> _Given entries_:

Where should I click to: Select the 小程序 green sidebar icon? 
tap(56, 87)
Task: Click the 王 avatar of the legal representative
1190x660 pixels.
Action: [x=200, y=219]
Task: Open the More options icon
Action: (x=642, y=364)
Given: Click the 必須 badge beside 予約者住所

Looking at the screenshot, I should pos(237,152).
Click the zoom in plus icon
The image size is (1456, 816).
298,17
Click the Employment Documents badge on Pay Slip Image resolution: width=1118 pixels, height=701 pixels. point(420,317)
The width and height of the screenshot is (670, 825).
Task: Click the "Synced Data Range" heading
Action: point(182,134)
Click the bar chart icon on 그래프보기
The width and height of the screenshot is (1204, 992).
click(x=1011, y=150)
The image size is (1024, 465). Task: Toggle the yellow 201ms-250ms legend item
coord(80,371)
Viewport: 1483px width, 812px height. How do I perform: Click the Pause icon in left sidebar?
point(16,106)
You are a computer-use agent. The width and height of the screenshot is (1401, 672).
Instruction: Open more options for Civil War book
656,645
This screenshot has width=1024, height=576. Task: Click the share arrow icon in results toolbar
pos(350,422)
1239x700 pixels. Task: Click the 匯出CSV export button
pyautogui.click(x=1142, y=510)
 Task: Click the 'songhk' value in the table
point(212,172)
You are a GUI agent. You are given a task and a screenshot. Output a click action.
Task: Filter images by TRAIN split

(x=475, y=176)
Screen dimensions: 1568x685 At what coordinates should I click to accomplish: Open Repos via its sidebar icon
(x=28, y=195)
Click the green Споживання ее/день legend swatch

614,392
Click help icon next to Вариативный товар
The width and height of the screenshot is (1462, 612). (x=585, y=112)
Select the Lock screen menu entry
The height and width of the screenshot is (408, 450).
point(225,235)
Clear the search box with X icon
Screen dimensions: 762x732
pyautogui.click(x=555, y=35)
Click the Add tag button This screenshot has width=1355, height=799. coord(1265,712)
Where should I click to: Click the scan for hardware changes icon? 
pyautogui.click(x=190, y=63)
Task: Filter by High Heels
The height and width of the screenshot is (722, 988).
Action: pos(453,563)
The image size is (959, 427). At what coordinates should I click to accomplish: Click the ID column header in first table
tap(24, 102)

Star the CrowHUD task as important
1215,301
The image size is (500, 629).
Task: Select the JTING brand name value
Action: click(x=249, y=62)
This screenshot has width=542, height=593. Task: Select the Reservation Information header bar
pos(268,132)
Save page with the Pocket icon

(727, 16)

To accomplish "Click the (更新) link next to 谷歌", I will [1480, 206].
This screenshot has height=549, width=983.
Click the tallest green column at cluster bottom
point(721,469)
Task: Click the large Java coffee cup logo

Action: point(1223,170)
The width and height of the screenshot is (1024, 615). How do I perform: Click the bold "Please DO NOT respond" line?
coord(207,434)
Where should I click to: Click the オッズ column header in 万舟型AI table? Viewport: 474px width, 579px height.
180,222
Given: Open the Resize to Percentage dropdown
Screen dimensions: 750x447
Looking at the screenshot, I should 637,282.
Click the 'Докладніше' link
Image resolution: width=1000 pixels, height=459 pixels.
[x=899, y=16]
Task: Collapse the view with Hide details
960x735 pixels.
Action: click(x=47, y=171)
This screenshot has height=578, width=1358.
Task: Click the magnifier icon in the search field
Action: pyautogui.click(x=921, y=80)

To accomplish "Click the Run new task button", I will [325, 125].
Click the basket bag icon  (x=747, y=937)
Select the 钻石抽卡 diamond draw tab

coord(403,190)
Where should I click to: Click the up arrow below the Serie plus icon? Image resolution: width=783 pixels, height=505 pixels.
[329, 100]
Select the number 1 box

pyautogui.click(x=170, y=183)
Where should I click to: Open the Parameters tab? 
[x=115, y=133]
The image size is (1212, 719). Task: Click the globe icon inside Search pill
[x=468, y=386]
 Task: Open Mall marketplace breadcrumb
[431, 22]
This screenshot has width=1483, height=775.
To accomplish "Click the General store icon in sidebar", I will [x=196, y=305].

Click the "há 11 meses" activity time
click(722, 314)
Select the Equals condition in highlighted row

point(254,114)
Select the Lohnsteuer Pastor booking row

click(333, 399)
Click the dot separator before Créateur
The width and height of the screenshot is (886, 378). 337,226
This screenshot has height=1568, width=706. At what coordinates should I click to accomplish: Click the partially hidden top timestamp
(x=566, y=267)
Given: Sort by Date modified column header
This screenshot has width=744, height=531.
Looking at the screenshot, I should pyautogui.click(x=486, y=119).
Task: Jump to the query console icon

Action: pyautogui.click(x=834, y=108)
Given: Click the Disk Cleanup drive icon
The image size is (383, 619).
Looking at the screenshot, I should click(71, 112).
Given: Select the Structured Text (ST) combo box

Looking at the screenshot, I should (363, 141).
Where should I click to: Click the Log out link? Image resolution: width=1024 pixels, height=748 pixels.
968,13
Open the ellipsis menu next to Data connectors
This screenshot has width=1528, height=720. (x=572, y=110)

> _Instructions for the task_: Beginning at the line that contains "The image size is (383, 619).", transcribe every line through the end of the material exactly, leaving out all earlier lines.

> _Solution to the exercise_:
The image size is (383, 619).
Looking at the screenshot, I should click(71, 112).
Given: Select the Structured Text (ST) combo box

Looking at the screenshot, I should (363, 141).
Where should I click to: Click the Log out link? Image resolution: width=1024 pixels, height=748 pixels.
968,13
Open the ellipsis menu next to Data connectors
This screenshot has width=1528, height=720. (x=572, y=110)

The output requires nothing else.